Task requirements:
1. Output the part of the digital equity funding text from "Funding for digital" to "on their mission.", copied word for word.
2. In the digital equity funding text, how much did the Ford Foundation give, and across how many grants?
3. Resume the digital equity funding text, starting right after its final sentence.

Study text:
════════════════

While the internet plays an increasingly central role in our world, the level of funding flowing to digital equity causes has been fairly constant over the past decade.
Taking three-year averages, large foundations awarded an annual average of $15.6 million from 2011 to 2013, $11.3 million from 2014 to 2016, and $20 million from 2017 to 2019. That’s a slight increase in grant dollars across a decade in which applying for jobs, benefits, and bank accounts became an online task, remote work went from being a niche to a norm, and schooling and health care were digitalized. In other words, while the costs of being on the wrong side of the digital divide escalated dramatically, the funding to close it barely moved.
One caveat: because our dataset ends in 2020, this analysis does not account for the increase in funding to get people connected as the internet became a lifeline during the pandemic. Anecdotally, we know there was more funding for the digital divide–primarily for important but short-term solutions like hotspots. With all that at stake, we must use the renewed focus on the issue as a springboard for progress.
A 1 percent funding target to transform broadband in America
The philanthropic sector should consider scaling giving to close the digital divide from 0.05 percent of total grantmaking to 1 percent. It’s a big increase but from a small base. An investment on this scale would help ensure that all individuals and communities across the U.S. have the internet connectivity, digital tools, and skills they need to thrive in today’s world.
Funding for digital equity is catalytic and cross-cutting. It would help create jobs and grow businesses; make health care more efficient; create new opportunities for learning and personal development; and help government and businesses run services more effectively. Increased digital equity giving would help civil society organizations working across a range of issues deliver on their mission.
Broadening the funding pool
Meeting this 1 percent target will require many more organizations to include digital equity investments in their portfolio. Today, funding currently comes from a concentrated pool of foundations. Between 2018-2020, the top 10 digital equity funders contributed half of all dollars—$58.3 million. More than a third of this came from the Ford Foundation alone, which gave $20.8 million across 41 grants. As more foundations understand digital equity as intersecting with their priority issues, we can bring more funders to the table to fund connectivity.

════════════════

Given data:
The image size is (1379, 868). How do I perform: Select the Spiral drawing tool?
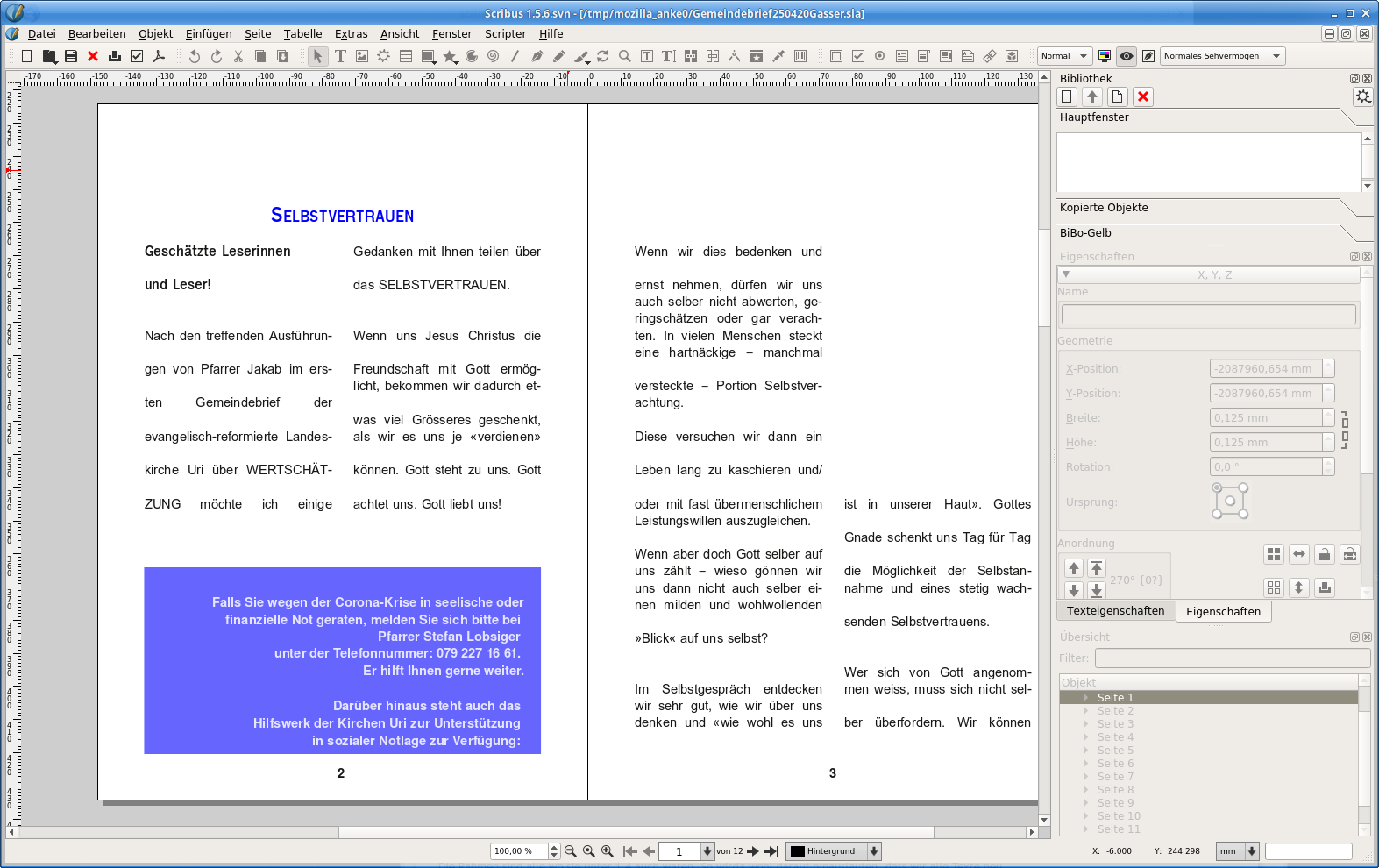point(493,56)
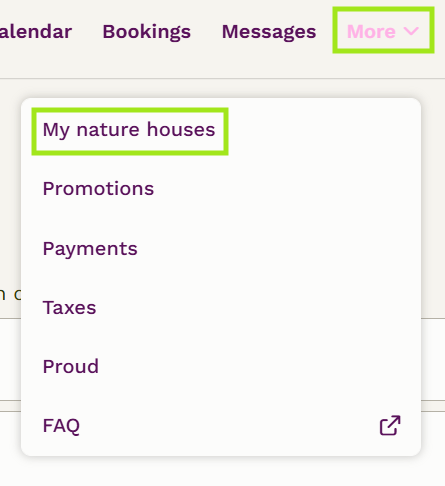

════════════════

Answers to the exercise:
1.
Funding for digital equity is catalytic and cross-cutting. It would help create jobs and grow businesses; make health care more efficient; create new opportunities for learning and personal development; and help government and businesses run services more effectively. Increased digital equity giving would help civil society organizations working across a range of issues deliver on their mission.

2. $20.8 million across 41 grants.

3.
Now is the time to get involved
Philanthropy has never had more opportunity to make a positive impact. The U.S. government is about to deploy $42 billion to expand broadband through the Broadband Equity, Access, and Deployment (BEAD) Program. Experience tells us that without civil society playing an active role, these funds are unlikely to get to the communities that need them most.
Funders have a role to play. Here are two key ways to help:
1. Provide matching grants. To win BEAD funding, communities must contribute a 25 percent match. The communities most in need rarely have that money to hand. Foundations can provide grants and other finance to help their communities overcome this barrier.
2. Fund digital equity master plans. To bring broadband to their area, communities need to create a broadband plan with the technical, financial, and market analysis to prove that a network is viable. They won’t get BEAD funding without one. Funders can finance these plans and ensure their communities are fully prepared to put in a strong BEAD application.
Stepping up support for this issue does not require foundations to become dedicated digital equity funders. Nor do they necessarily need to develop deep competency on digital issues. But they must understand how the digital divide impacts their goals and work with organizations that have the knowledge, programs, and relationships to get communities connected.
At this moment, funders have an unparalleled opportunity to shape the state of broadband in America, play a major role in closing the digital divide, and enable more progress across the many urgent issues we face. Together, we can get it done.